CIT 2341 - Introduction to Crime Mapping Study Notes
CIT 2341 - Introduction to Crime Mapping
Key Concepts of Crime and Crime Mapping
- Definition of Crime: Breach of criminal law defined by a geographical area; encompasses four dimensions: legal, victim, offender, and spatial.
- Definition of Mapping: Representation of geographic data; includes crime and demographic data used for various purposes like navigation and policing.
Crime Mapping Overview
- Utilizes spatial technology to analyze crime patterns.
- Answers critical questions about crime location and resource allocation.
- Goals: identify trends, allocate resources, predictive policing, evidence-based decision making, and improve safety.
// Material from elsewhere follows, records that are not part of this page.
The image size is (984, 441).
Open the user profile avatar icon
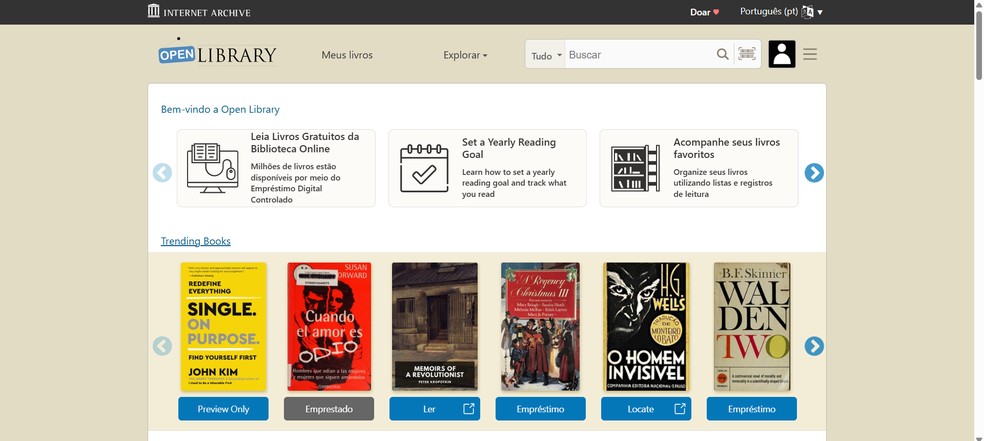782,55
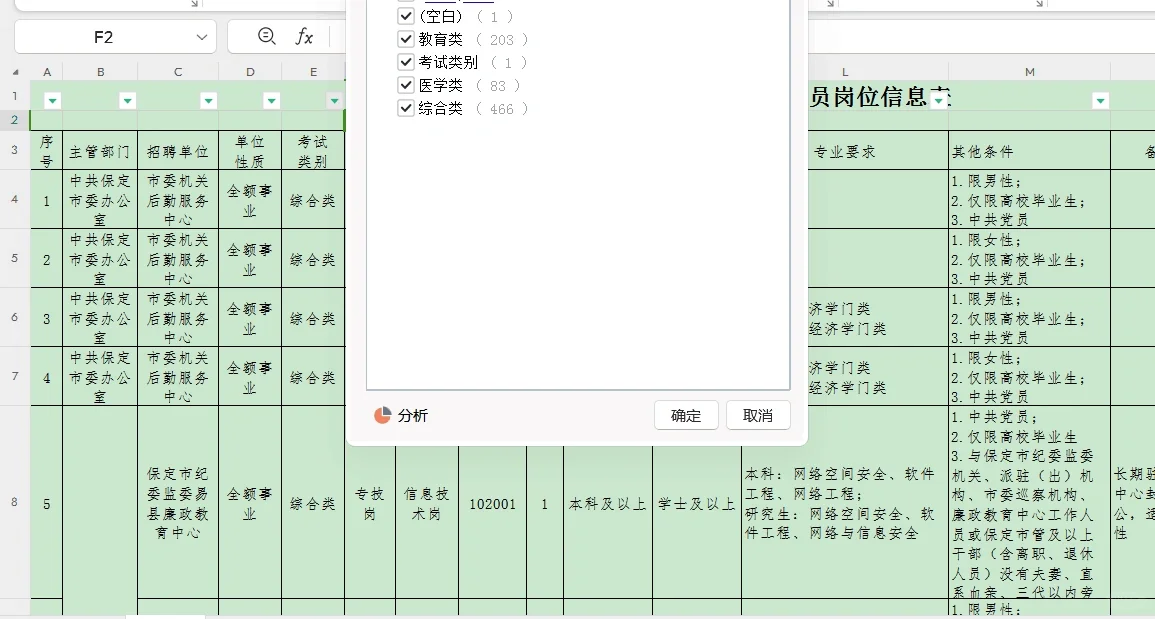Screen dimensions: 1155x619
Task: Open the filter dropdown in column A
Action: point(52,100)
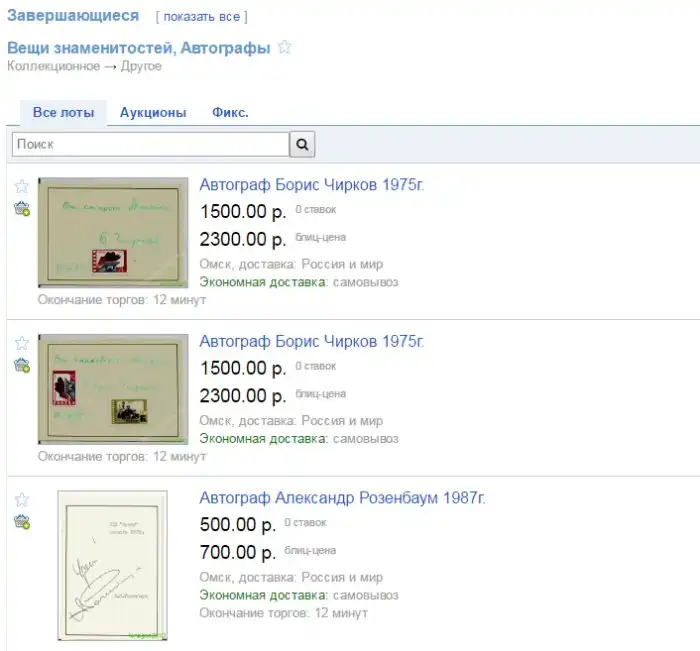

- Process involves data collection, cleaning, analysis, visualization, dissemination, and monitoring.
History of Crime Mapping
- Example: John Snow's cholera mapping in 1854 demonstrated early use of data visualization in mapping public health issues.
- Definition: A set of tools for capturing, storing, analyzing, and displaying spatial data.
- Purpose: Contains data, maps, and analysis tools for geographic problem-solving.
- Distinction from Other Systems: Differs from database management systems and CAD by explicitly incorporating geographic analysis.
GIS Applications in Policing
- Assists law enforcement in analyzing crime data and visualizing crime incidents.
- Facilitates resource deployment to crime hotspots.
- Supports functions like incident response and criminal network analysis.
- Combines multiple data sources for a holistic view of criminal activity and evidence-based policing strategies.
GIS and Cybersecurity
- Applications:
- Mapping geographical distribution of cyber attacks.
- Analyzing IP addresses and user patterns.
- Visualizing networks and tracking cybercrime origins.